## Your assignment:
From the listing below, copy only the lines running from the line that contains "Click the back" to the line that contains "Switch to the", both included.
Data provided below:
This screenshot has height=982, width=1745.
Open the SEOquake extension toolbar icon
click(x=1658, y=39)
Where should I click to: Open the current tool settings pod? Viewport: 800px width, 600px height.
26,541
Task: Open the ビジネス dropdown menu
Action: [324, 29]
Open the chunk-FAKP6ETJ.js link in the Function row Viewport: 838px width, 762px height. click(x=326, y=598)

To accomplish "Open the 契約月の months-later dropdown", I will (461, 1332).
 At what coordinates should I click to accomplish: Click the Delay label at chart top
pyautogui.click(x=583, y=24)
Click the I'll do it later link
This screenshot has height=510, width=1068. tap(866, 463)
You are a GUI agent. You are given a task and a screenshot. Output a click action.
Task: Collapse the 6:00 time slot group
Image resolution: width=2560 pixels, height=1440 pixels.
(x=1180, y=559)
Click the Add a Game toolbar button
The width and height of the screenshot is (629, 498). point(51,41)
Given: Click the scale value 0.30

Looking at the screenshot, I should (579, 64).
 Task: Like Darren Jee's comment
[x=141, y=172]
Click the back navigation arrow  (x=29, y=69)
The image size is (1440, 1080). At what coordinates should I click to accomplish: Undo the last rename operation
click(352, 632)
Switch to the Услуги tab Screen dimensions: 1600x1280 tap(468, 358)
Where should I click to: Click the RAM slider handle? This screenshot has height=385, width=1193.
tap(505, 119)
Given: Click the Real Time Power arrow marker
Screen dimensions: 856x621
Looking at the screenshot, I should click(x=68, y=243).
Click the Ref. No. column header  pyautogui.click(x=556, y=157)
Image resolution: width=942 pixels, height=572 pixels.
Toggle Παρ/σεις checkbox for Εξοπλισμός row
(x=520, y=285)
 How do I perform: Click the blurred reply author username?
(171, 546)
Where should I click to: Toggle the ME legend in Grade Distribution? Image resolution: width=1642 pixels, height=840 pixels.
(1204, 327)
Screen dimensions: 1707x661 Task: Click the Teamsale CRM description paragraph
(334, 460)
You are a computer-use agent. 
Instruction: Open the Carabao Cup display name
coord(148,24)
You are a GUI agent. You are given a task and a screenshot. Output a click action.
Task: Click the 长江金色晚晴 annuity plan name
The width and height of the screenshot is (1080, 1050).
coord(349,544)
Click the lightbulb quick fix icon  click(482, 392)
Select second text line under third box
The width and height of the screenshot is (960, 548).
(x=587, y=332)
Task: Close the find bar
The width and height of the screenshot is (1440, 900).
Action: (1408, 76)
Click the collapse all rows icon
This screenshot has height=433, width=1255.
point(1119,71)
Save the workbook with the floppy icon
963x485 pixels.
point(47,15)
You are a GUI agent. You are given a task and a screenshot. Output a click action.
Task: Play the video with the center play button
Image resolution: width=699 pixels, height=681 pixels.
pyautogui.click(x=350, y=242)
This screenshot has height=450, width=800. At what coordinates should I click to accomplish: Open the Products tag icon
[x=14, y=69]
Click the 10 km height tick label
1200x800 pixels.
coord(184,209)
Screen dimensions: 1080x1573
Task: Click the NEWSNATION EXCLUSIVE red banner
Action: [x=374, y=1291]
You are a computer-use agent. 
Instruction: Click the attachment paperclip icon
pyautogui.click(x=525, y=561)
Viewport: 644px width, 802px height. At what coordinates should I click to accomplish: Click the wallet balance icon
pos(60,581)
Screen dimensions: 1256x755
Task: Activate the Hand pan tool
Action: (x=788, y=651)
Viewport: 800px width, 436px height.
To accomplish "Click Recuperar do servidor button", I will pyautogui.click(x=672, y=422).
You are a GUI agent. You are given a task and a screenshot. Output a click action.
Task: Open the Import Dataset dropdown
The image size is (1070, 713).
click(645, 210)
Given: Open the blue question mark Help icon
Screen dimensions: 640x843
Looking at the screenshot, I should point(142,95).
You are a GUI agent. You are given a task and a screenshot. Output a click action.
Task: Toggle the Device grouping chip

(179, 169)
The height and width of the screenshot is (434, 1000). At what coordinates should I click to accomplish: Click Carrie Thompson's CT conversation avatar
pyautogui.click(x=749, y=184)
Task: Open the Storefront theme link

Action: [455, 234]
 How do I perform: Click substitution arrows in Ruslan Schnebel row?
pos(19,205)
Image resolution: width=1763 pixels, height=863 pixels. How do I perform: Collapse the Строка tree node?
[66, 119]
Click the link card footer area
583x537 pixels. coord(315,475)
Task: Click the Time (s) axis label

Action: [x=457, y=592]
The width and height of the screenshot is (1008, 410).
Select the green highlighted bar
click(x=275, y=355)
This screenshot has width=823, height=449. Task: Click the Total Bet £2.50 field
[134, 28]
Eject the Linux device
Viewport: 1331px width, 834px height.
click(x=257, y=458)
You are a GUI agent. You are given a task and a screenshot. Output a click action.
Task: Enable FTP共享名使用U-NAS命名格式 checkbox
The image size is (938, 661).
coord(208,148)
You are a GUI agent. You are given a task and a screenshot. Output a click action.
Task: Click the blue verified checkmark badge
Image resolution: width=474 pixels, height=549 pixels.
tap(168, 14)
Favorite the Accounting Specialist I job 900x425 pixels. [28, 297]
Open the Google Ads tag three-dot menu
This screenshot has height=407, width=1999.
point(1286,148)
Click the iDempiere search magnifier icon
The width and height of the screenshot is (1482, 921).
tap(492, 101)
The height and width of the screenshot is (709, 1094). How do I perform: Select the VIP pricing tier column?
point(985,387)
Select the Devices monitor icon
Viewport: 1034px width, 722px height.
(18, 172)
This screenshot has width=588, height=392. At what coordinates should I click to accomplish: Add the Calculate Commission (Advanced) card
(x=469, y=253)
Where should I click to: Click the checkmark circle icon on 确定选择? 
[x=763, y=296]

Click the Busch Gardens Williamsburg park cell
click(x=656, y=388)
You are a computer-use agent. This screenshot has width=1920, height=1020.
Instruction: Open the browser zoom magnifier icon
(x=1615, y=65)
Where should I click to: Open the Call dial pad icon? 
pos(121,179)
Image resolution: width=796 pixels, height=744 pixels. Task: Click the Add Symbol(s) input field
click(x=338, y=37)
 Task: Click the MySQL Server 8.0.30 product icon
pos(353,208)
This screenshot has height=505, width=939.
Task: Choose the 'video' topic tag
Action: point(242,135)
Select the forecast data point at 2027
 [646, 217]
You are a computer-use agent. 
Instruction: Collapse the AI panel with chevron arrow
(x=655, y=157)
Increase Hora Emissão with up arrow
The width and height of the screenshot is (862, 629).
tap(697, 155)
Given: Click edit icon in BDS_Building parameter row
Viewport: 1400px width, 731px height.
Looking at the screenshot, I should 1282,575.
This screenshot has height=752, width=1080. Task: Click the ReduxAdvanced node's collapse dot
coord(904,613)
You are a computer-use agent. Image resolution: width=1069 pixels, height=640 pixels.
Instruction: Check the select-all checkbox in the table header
End of Data provided.
## The completed task:
Click the back navigation arrow  (x=29, y=69)
The image size is (1440, 1080). At what coordinates should I click to accomplish: Undo the last rename operation
click(352, 632)
Switch to the Услуги tab Screen dimensions: 1600x1280 tap(468, 358)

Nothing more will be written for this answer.